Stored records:

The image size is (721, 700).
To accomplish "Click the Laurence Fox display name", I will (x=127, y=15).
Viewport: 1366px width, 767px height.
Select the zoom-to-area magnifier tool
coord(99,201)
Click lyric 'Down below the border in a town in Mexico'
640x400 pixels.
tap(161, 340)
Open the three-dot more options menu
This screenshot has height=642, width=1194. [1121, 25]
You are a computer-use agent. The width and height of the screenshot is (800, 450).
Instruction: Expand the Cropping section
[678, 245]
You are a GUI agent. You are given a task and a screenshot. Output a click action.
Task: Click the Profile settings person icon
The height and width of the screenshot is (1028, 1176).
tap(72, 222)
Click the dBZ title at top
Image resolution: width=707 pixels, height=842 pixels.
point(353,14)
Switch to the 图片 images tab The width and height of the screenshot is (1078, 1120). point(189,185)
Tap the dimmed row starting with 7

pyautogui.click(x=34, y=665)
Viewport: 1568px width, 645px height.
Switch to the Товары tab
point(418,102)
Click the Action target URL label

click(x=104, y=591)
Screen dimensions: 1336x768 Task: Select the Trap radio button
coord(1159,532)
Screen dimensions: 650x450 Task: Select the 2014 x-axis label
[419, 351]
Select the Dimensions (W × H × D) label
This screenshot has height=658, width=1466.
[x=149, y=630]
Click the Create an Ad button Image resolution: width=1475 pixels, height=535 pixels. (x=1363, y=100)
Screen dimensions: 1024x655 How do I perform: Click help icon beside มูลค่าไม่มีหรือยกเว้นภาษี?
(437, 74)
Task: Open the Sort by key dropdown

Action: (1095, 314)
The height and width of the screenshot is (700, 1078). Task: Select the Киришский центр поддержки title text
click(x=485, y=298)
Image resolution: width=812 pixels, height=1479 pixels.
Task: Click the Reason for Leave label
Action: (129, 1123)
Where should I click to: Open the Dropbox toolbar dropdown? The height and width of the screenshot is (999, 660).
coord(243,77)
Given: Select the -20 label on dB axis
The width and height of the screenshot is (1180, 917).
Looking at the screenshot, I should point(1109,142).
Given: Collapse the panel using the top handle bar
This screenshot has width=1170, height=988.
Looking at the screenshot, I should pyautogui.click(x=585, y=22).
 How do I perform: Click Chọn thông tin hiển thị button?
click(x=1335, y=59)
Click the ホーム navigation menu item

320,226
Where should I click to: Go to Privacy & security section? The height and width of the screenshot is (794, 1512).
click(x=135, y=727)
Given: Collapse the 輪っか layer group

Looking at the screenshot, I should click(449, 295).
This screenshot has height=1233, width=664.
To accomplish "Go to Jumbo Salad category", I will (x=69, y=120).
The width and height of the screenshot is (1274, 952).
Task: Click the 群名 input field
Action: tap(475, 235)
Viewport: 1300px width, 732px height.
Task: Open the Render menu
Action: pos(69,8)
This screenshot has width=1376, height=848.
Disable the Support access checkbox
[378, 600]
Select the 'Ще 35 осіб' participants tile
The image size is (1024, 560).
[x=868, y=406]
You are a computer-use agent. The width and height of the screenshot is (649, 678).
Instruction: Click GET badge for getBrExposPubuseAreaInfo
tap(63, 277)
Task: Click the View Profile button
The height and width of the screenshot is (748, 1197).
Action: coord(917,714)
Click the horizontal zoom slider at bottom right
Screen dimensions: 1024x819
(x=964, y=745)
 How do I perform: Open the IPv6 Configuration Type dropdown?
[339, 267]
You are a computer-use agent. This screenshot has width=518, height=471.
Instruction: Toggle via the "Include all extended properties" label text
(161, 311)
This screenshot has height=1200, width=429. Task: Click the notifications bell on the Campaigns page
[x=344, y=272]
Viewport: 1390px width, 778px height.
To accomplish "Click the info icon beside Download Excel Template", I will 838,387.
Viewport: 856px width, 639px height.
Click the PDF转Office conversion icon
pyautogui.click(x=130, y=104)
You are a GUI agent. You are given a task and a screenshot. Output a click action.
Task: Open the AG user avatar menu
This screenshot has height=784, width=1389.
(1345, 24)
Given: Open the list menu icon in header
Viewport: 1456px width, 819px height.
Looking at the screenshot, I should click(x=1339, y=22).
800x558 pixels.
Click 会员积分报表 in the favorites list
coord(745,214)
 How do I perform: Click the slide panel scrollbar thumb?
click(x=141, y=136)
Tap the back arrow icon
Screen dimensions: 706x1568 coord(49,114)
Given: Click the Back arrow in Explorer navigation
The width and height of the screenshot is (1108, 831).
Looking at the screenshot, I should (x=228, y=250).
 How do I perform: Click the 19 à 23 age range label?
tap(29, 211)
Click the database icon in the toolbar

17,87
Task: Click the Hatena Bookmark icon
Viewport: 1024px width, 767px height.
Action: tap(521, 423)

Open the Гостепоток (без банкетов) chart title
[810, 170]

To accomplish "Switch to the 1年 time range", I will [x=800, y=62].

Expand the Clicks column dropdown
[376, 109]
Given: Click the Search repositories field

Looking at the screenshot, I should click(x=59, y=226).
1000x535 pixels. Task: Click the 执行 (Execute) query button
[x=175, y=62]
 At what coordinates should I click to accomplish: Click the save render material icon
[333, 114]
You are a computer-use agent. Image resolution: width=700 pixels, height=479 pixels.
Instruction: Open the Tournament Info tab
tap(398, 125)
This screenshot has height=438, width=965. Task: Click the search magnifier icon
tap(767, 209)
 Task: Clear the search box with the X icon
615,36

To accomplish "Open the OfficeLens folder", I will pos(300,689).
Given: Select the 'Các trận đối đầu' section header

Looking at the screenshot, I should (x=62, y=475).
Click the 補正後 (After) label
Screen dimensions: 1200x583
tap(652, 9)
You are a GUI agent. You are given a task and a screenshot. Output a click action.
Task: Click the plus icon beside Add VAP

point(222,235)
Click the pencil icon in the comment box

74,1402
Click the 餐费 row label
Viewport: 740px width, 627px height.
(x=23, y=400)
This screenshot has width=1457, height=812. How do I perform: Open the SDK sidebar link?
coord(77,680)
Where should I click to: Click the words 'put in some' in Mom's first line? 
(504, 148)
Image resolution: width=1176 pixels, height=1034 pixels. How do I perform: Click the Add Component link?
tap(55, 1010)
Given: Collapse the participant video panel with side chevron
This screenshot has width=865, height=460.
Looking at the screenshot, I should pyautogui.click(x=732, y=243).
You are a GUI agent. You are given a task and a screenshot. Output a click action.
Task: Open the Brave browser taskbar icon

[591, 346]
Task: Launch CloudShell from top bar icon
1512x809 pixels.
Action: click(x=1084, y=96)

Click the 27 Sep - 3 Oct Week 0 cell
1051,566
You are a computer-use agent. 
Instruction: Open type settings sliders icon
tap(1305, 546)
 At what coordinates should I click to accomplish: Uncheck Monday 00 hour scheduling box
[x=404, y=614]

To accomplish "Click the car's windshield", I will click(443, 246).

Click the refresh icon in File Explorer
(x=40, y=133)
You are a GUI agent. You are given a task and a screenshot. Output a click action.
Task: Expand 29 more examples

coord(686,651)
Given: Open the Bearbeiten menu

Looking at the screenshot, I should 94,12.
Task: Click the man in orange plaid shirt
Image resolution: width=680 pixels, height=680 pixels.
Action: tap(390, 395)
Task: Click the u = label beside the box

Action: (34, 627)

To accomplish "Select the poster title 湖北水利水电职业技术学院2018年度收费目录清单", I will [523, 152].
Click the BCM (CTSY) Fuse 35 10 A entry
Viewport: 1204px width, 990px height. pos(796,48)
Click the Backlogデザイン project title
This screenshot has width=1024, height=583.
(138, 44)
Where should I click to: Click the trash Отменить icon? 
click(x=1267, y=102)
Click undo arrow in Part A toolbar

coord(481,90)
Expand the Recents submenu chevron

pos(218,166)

• WHAT TO WORK ON
Count how many lines in the entries above hold the word "Profile". Give that number by itself.

• SOLUTION
2